We hang out together sometimes – dinner, movie and house parties. I never thought of double-dating as anything more than a group of four people socializing. But it turns out to be different from a group outing.

I’ve long hated the typical ‘smug married’ attitude myself, that makes coupled-up people only want to socialize with other coupled-up types. Most of my friends are still ‘individual friends’ in that, my bond with them stays unchanged through changes in my relationship status and theirs.

But it is good to have someone who understands your relationship situation perfectly because they know both you and your partner well. A close friend can be relied upon for unconditional support but perspective is something you only get from someone who’s at an objective distance from you and from the relationship.
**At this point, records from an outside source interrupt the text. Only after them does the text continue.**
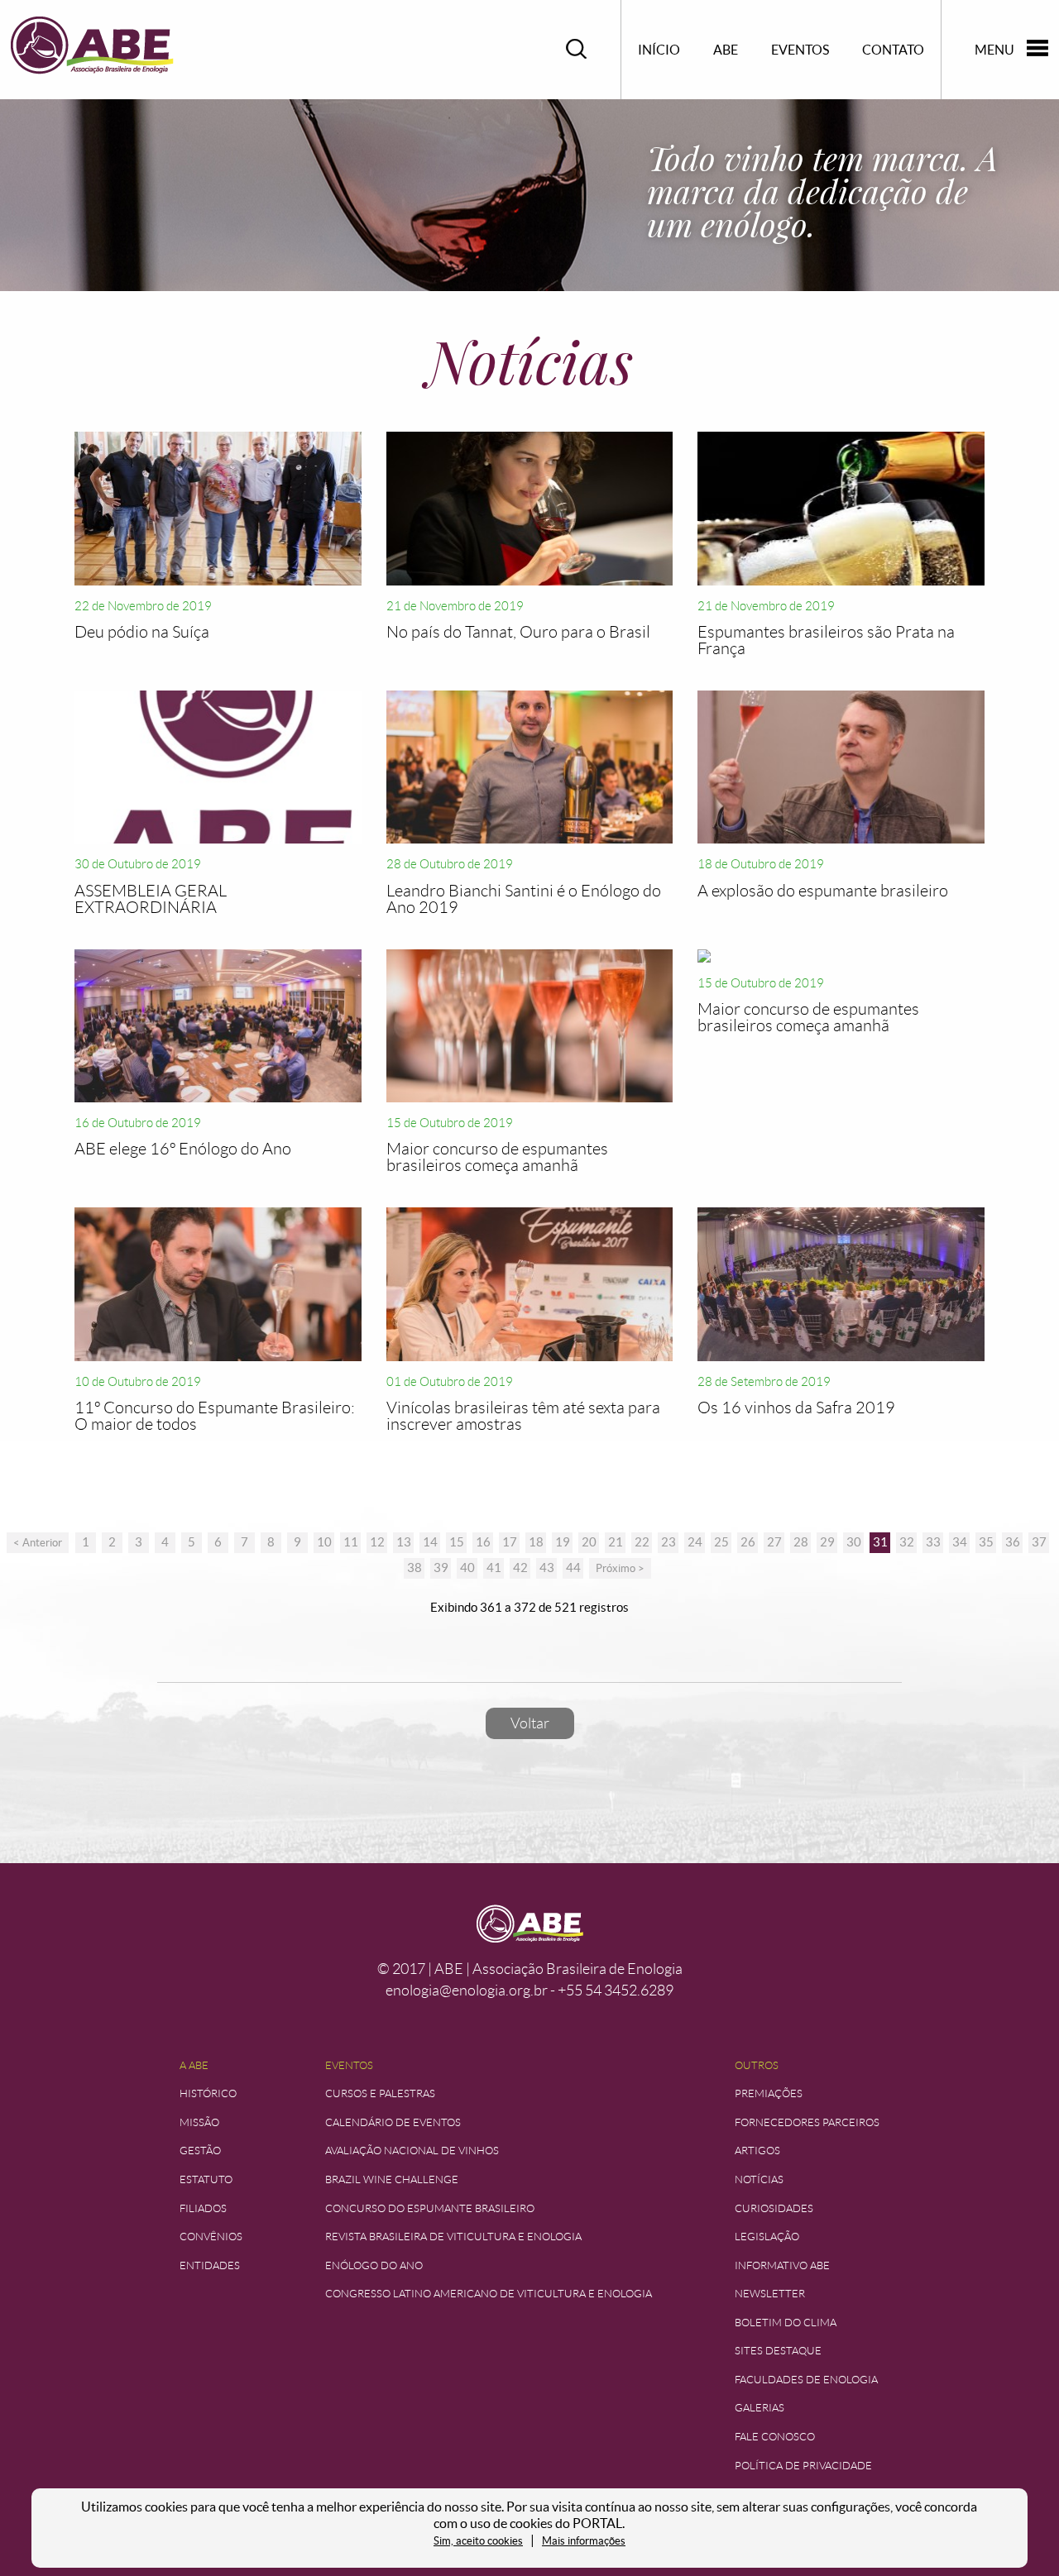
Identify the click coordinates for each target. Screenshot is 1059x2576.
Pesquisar (576, 49)
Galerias (759, 2408)
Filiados (203, 2208)
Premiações (769, 2093)
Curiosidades (774, 2208)
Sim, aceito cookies (478, 2541)
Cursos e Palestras (380, 2093)
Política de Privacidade (803, 2465)
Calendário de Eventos (393, 2122)
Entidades (210, 2265)
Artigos (757, 2150)
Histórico (208, 2093)
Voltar (529, 1723)
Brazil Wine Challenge (391, 2179)
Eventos (800, 49)
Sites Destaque (778, 2350)
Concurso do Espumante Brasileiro (429, 2208)
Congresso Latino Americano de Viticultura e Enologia (488, 2293)
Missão (199, 2122)
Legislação (767, 2236)
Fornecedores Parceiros (807, 2122)
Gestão (200, 2150)
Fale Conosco (775, 2436)
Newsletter (770, 2293)
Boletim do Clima (785, 2322)
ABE (725, 49)
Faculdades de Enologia (806, 2379)
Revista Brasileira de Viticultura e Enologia (453, 2236)
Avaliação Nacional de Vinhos (412, 2150)
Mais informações (583, 2541)
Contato (893, 49)
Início (659, 49)
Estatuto (206, 2179)
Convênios (211, 2236)
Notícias (759, 2179)
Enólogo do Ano (374, 2265)
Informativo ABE (782, 2265)
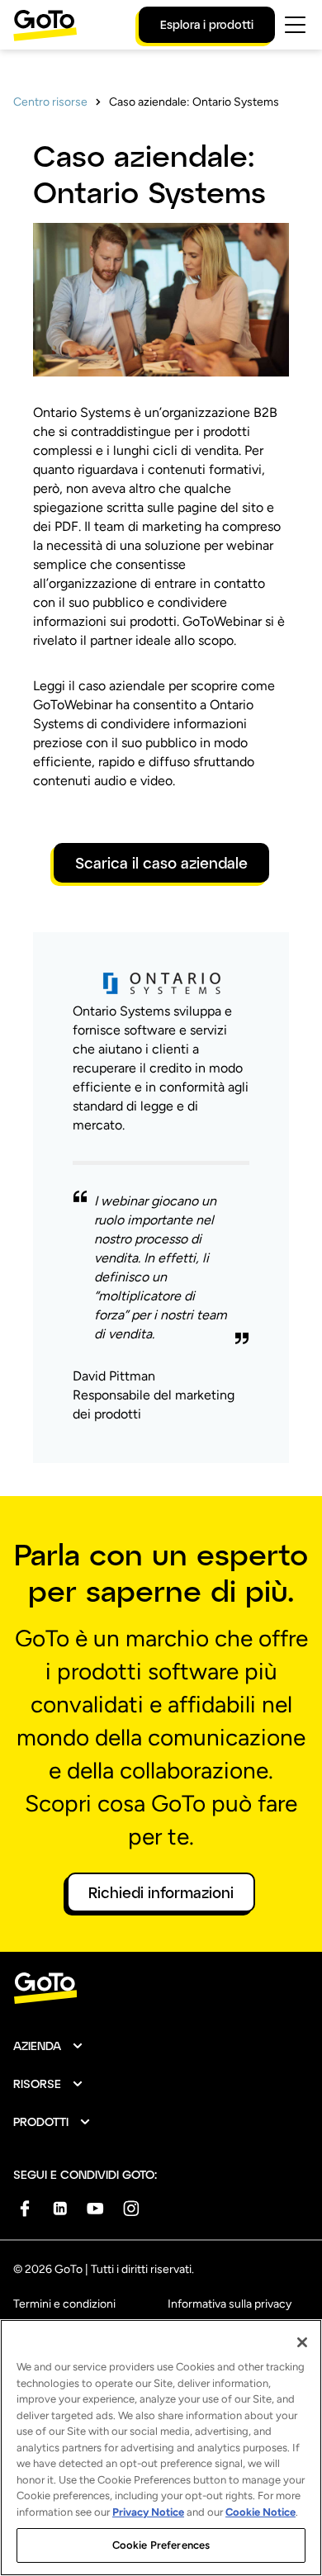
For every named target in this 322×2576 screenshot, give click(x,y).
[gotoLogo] (45, 25)
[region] (161, 2447)
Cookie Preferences (161, 2545)
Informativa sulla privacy (229, 2304)
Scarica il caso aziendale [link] (161, 863)
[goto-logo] (161, 1988)
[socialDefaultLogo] (24, 2208)
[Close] (302, 2342)
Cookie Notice (260, 2512)
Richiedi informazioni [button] (161, 1892)
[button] (48, 2046)
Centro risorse (50, 102)
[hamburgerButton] (295, 25)
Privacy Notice (148, 2512)
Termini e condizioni (64, 2304)
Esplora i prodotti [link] (206, 24)
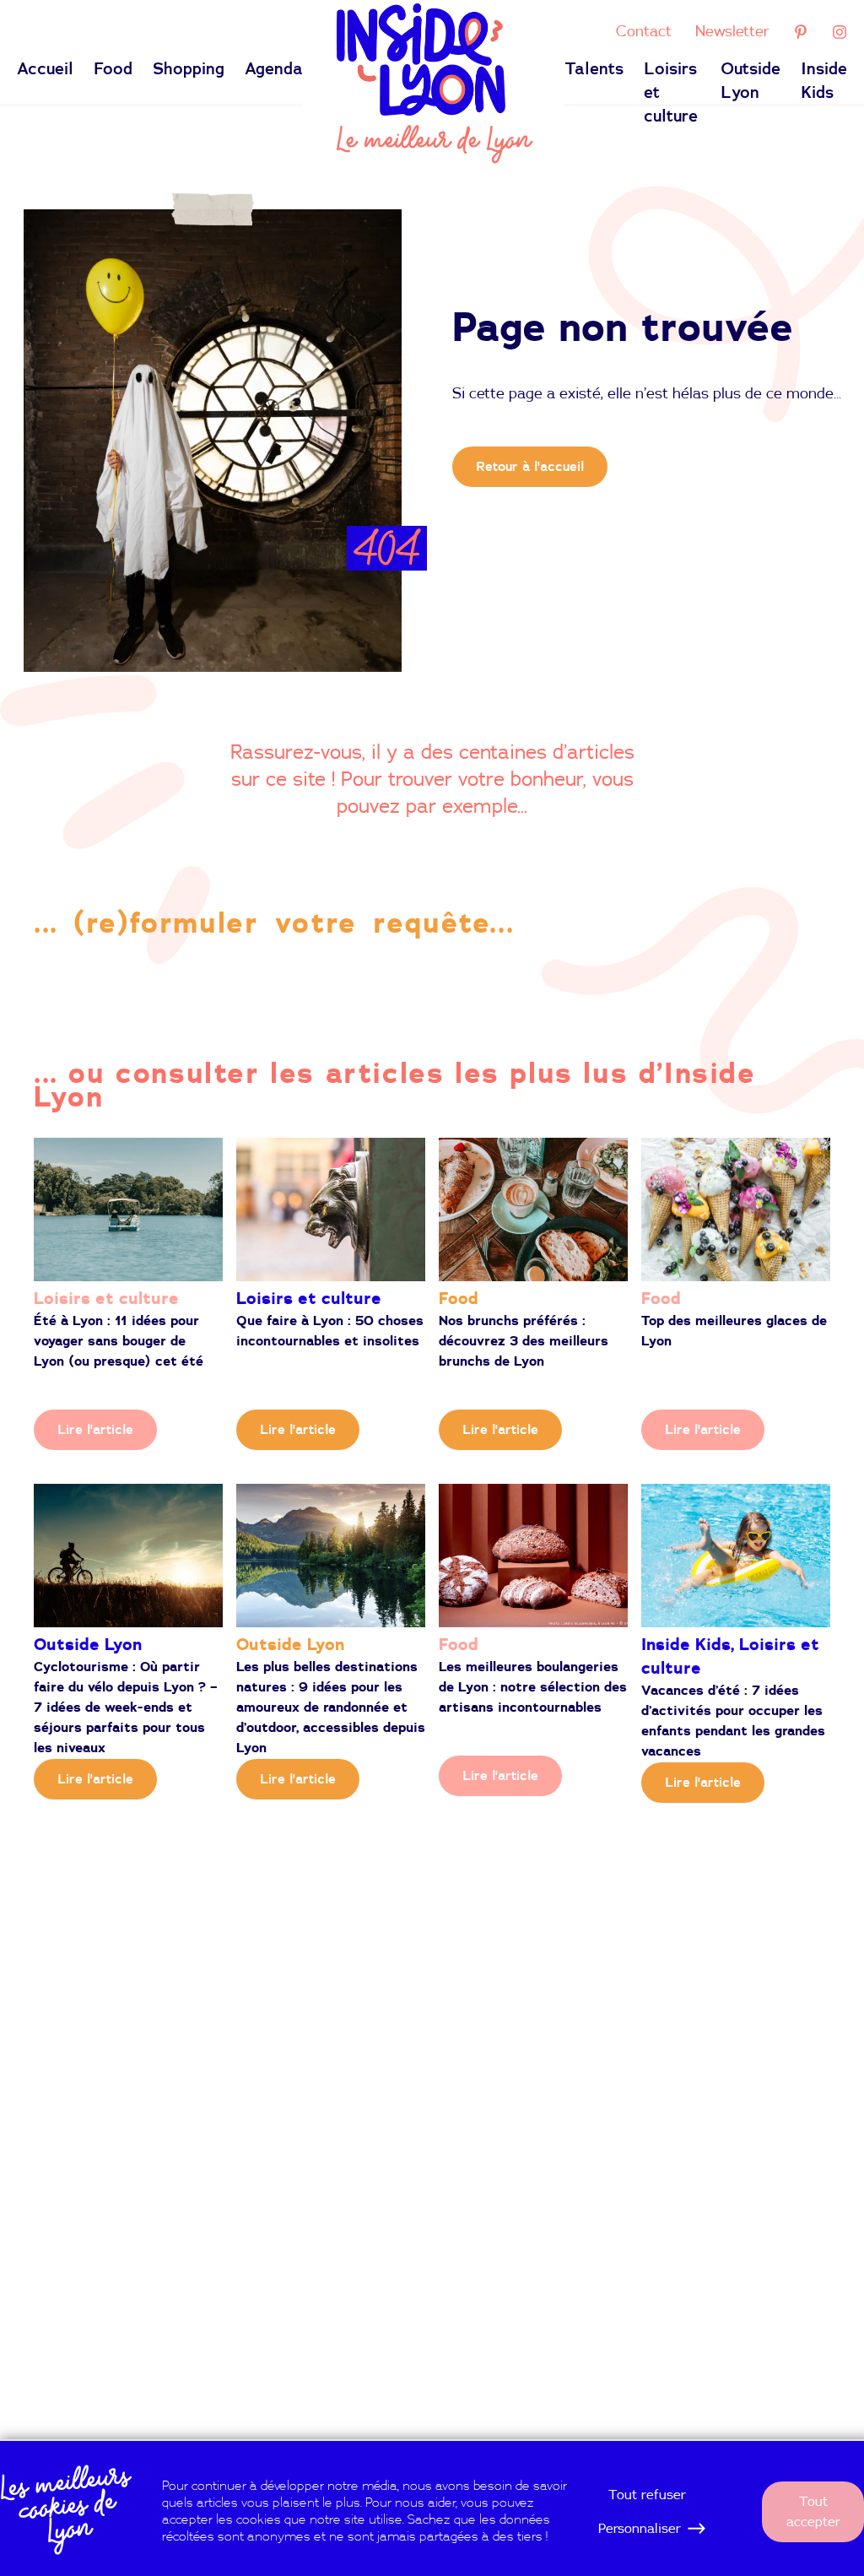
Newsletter (732, 32)
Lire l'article (95, 1430)
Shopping (188, 69)
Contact (644, 32)
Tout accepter (813, 2512)
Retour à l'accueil (530, 467)
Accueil (45, 69)
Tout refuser (647, 2495)
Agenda (274, 69)
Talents (594, 69)
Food (113, 69)
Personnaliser (639, 2528)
The girls-versus-boys conversations we sometimes have, the us-and-them comparison talks we do and even the close opposite sex perspective I get from Xion greatly help my relationship.  And of course, sometimes it is nice to be in the company of other people who won’t mind if you don’t pay them as much attention (they’re busy paying each other attention too).

A number of Mr.Everyday’s friends and mine are attached. But we don’t both get along with both of the other people in many of those cases. There are four people in this after all and all the requisite permutations and combinations don’t always work. Thus Xion and his girlfriend really are probably our best ‘couple friends’. It may sound corny but it’s real and it works.